Les canaux de distribution traditionnels du jeu vidéo seraient-ils en passe de devenir obsolètes? La distribution physique qu'ils assurent semble en tout cas de plus en plus distancée par la vente dématérialisée en ligne, surtout en ce qui concerne les jeux sur PC. La dématérialisation repose sur le payement et le téléchargement direct de jeux en ligne, sans contrepartie de support physique. Pas de boîte de jeu ni de disque de stockage, mais uniquement un transfert de données du serveur vers la machine de l'utilisateur.

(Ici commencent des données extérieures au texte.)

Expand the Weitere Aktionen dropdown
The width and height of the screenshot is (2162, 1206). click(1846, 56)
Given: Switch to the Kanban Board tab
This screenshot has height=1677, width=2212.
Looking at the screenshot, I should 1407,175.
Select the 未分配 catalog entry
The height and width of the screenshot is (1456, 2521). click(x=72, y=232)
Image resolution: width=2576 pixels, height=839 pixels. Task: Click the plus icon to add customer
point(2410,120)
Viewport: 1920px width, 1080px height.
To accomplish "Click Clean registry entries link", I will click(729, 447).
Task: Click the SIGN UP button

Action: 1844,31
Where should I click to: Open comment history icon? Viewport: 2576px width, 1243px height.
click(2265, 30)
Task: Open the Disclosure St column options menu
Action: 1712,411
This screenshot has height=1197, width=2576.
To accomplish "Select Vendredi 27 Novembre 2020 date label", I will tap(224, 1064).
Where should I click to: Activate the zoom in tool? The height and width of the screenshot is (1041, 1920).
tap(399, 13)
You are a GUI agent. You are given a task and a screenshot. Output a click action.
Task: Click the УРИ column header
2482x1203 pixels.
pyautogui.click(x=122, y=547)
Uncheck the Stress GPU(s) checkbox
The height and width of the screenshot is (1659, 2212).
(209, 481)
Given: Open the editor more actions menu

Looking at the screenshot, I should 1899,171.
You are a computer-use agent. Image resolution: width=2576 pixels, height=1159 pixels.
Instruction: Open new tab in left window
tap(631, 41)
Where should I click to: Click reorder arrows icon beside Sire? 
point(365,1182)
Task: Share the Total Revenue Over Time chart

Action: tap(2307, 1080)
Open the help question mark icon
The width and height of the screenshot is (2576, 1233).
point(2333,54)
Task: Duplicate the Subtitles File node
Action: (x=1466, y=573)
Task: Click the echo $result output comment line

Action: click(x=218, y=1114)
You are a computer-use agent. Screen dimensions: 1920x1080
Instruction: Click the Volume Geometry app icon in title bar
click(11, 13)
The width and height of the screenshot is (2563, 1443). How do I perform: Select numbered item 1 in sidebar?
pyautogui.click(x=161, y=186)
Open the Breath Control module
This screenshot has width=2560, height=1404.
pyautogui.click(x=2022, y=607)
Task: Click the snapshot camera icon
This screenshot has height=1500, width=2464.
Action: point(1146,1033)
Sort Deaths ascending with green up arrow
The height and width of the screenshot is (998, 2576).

À l'instar des plates-formes de vente de musique en ligne (dont le pionnier iTunes d'Apple), l'industrie du jeu vidéo s'est adaptée via ces nouveaux canaux de distribution à une demande qui s'était exprimée dans un premier temps sur les réseaux pirates. « Le piratage est presque toujours un problème de services, et non un problème de prix. »(1). La gratuité des produits téléchargés illégalement n'est en effet pas le seul facteur expliquant le phénomène du piratage : la simplicité du téléchargement, et surtout la possibilité d'avoir immédiatement le produit à domicile sans devoir se déplacer chez un distributeur sont d'autres motivations importantes à l'utilisation de réseaux pirates.
La vente de jeux téléchargeables n’est pas encore la norme sur les consoles de jeu ; l'achat de produits physique en magasin reste prépondérant puisqu'il entretient un marché de l'occasion très dynamique. Mais si l'occasion rallonge le cycle de vie des produits pour les utilisateurs et les distributeurs, il ne représente aucun gain pour les éditeurs puisque l'intégralité des bénéfices revient aux magasins revendeurs. C'est pourquoi le discours des grands éditeurs s'apparente de plus en plus à une chasse ouverte contre la pratique de l'occasion, tandis que se généralise le recours aux DRM (Digital Rights Managements)(4). En imposant des restrictions sur les jeux (comme le nombre de machines différentes sur lequel ils peuvent être utilisés), les DRM permettent de s'assurer qu'un jeu acheté ne sera utilisé que par un nombre limité de personnes. Une mesure très impopulaire auprès des distributeurs comme des utilisateurs, au coeur de la plainte (pour le moment sans suite malgré l’appui de la chaîne de magasins Game Cash) déposée en novembre 2011 par l'UFC Que Choisir contre les éditeurs de jeux vidéo.
L’essor des productions à faible budget au sein de la distribution dématérialisée ne fait pas de ces nouveaux réseaux des espaces de commercialisation où tous les projets peuvent être publiés. Tous les distributeurs opèrent un choix dans les jeux proposés sur leur plate-forme, et les disparités sont une nouvelle fois visibles entre les pratiques des distributeurs consoles et PC. Les espaces de distribution dématérialisée sur consoles de jeux sont plus restrictifs, notamment en raison des contraintes matérielles inhérentes à ces supports : les tailles maximales imposées aux jeux ainsi que les exigences de qualités des constructeurs rendent la tâche difficile aux développeurs les plus modestes en leur imposant des coûts importants (dont la nécessité de mettre leurs jeux à jours via des patchs coûteux). Les restrictions en matière de contenu des jeux sont également présentes, sur consoles comme sur pc (les distributeurs s’accordant toute discrétion de publier ou non un jeu), occasionnant la fuite de certains développeurs vers des plates-formes réservées aux jeux indépendants (comme le site américain Show me the games fondé par l’ancien du studio Lionhead Cliff Harris).
Observée par Chris Anderson, rédacteur au sein du magazine Wired, la longue traîne provient d'une observation menée sur les produits vendus par Amazon et Netflix. Elle révèle le modèle de beaucoup de revendeurs Internet, pour qui la somme des ventes réalisés sur les produits à faible demande dépasse la somme des ventes des produits à forte demande.